Avis #39 : Marin mon coeur - Eugène Savitzkaya

Eugène Savitzkaya est l'une des raisons qui m'ont poussé à me lancer le défi #BelgiqueTerreLittéraire. Il fait partie de ces auteur·rice·s qui attisent ma curiosité depuis longtemps sans que je n'aie jamais pris la peine de les lire jusqu'à maintenant. Je me suis donc lancé dans un roman d'Eugène Savitzkaya et je ne le regrette pas une seule seconde : Marin mon cœur m'a emporté, me faisant oublier les gares, les trains, les rues et les bus dans lesquels je l'ai lu.

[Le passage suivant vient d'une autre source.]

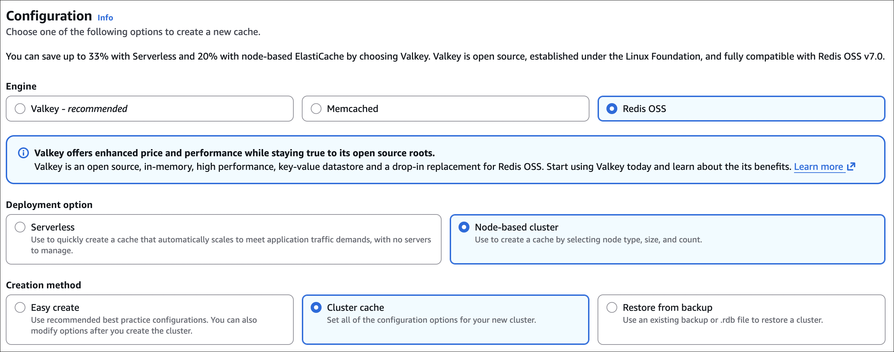This screenshot has width=894, height=352.
Task: Click the Node-based cluster description text
Action: coord(588,240)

Savitzkaya a fait ses armes dans la poésie et, dans ce « roman en mille chapitres dont les neuf dixièmes sont perdus », on ne peut faire autrement que de le constater. L'auteur, qui écrit ici en une succession de paragraphes courts la surprise, l'émerveillement, le doute, la joie, les interrogations, l'amour qui apparaissent dans les premiers instants de la paternité, ne se contente pas de maîtriser la langue française : il la crée. C'est du moins l'impression que l'on a à la lecture de Marin mon cœur, dans lequel les mots semblent n'avoir de sens que pour exprimer ce que Savitzkaya nous livre sur les premiers instants vécus par son fils. Il y a dans les phrases qui s'enchaînent une musique qui s'échappe pour nous toucher et nous permettre d'atteindre un plaisir littéraire d'une exquise douceur. « Contre le cœur de la géante dont les cheveux se mêlent aux siens, s'il y laisse tombée sa tête, c'est qu'au cou elle ne tient. Contre le cœur de la géante, s'il y laisse tombée sa tête, c'est que du parfum se souvient. »

Il y a, en plus de cette musique intrinsèque aux mots choisis et agencés par l'auteur, une forme de magie dans la poésie des images que l'auteur invoque pour parler de son fils. Magie d'autant plus forte qu'elle s'ancre dans le réel. L'humain et ses émotions sont décrits dans leur appartenance à la nature. Ainsi, juste avant d'évoquer la naissance de Marin, l'auteur s'adresse à lui (ou à la personne qui le lit ?) : « D'abord est la mer dans laquelle le sel est présent comme il est présent dans tes yeux, la mer lointaine et très proche ». Nous, humain·e·s, faisons donc partie de quelque chose de grand, quelque chose qui semble à notre portée tout en étant inatteignable. De ça, il en sera constamment question dans les nonante-deux pages qui composent le roman. Eugène Savitzkaya se pose en observateur pour décrire les premières fois, les actions impulsives ou réfléchies, les impressions insaisissables laissées par les actes les plus quotidiens dont on tend à oublier le caractère incroyable qu'ils peuvent revêtir. « C'est alors qu'il leva enfin la tête et se tint sur les coudes comme un sphinx, comptant les multiples horizons qui se présentaient soudain à sa vue. La ligne de la plinthe était à présent au-dessous de ses yeux. La bordure de la fenêtre étincelait au soleil. »

Tous ces micro-événements, Eugène Savitzkaya les consigne et en rend compte sans exprimer la fierté et l'amour paternels qu'ils peuvent susciter en lui. Ces émotions sont pourtant présentes derrière chaque mot et s'en dégagent pour notre plus grand plaisir. Nul besoin pour l'auteur d'écrire ses sentiments pour qu'on les perçoive. « Désormais, il peut tout faire avec les mains, toucher, prendre, arracher, donner, frapper, allumer du feu sans briquet ni allumettes, scier sans scie, réparer les voitures sans clef à molette ou à douille, photographies les bœufs, les cochons et les géants sans appareil photographique, écrire et dessiner sans pinceau mais avec le doigt sur le sable, la buée, dan la boue, dans la poussière et dans la neige, car, après tout, les outils ne sont qu'accessoires et les mains, les seuls instruments infaillibles. » Ne le percevons-nous pas, cet émerveillement face au développement du jeune enfant ? Ne la devinons-nous pas, la fierté d'un père face à son fils ?

Si certains passages m'ont semblé plus hermétiques que d'autres, le roman dans son ensemble m'a beaucoup touché sur le plan littéraire. Marin mon coeur nous place dans une bulle de douceur dans laquelle il fait bon lire.

Total de points que cette lecture me rapporte pour le challenge #BelgiqueTerreLittéraire : 3 points. (Auteur belge + auteur originaire de la Province de Liège).